§ **SUPPLIED MATERIAL**:

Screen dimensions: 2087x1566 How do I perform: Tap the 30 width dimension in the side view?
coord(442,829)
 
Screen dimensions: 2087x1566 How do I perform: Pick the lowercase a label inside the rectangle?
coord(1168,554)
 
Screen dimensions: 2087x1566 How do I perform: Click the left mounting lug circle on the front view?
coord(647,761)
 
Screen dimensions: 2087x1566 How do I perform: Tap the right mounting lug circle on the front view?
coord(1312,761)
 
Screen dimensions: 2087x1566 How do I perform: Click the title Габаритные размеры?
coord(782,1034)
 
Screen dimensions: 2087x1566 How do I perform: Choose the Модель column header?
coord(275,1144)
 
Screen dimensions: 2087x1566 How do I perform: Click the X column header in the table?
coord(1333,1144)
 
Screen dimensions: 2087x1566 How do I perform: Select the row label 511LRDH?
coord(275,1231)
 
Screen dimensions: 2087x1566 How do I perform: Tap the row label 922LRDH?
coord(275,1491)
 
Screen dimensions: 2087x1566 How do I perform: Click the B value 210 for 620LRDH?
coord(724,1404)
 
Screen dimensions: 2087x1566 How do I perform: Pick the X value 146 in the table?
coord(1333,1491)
...
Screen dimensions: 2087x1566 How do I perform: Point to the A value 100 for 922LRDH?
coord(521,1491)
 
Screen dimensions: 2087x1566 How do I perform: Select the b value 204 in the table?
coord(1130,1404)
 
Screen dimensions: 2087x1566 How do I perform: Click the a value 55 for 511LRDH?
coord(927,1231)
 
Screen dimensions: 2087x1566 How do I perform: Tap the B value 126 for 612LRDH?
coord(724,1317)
---
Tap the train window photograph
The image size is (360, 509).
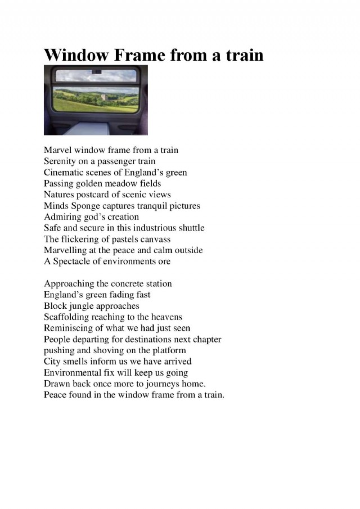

§ **WHAT IS ASKED**: Copy out the items verbatim, starting at the line with "Screen dimensions: 2087x1566 How do I perform: Point" and continuing up to and including the line with "coord(724,1317)".

§ **OUTPUT OF THE EXERCISE**:
Screen dimensions: 2087x1566 How do I perform: Point to the A value 100 for 922LRDH?
coord(521,1491)
 
Screen dimensions: 2087x1566 How do I perform: Select the b value 204 in the table?
coord(1130,1404)
 
Screen dimensions: 2087x1566 How do I perform: Click the a value 55 for 511LRDH?
coord(927,1231)
 
Screen dimensions: 2087x1566 How do I perform: Tap the B value 126 for 612LRDH?
coord(724,1317)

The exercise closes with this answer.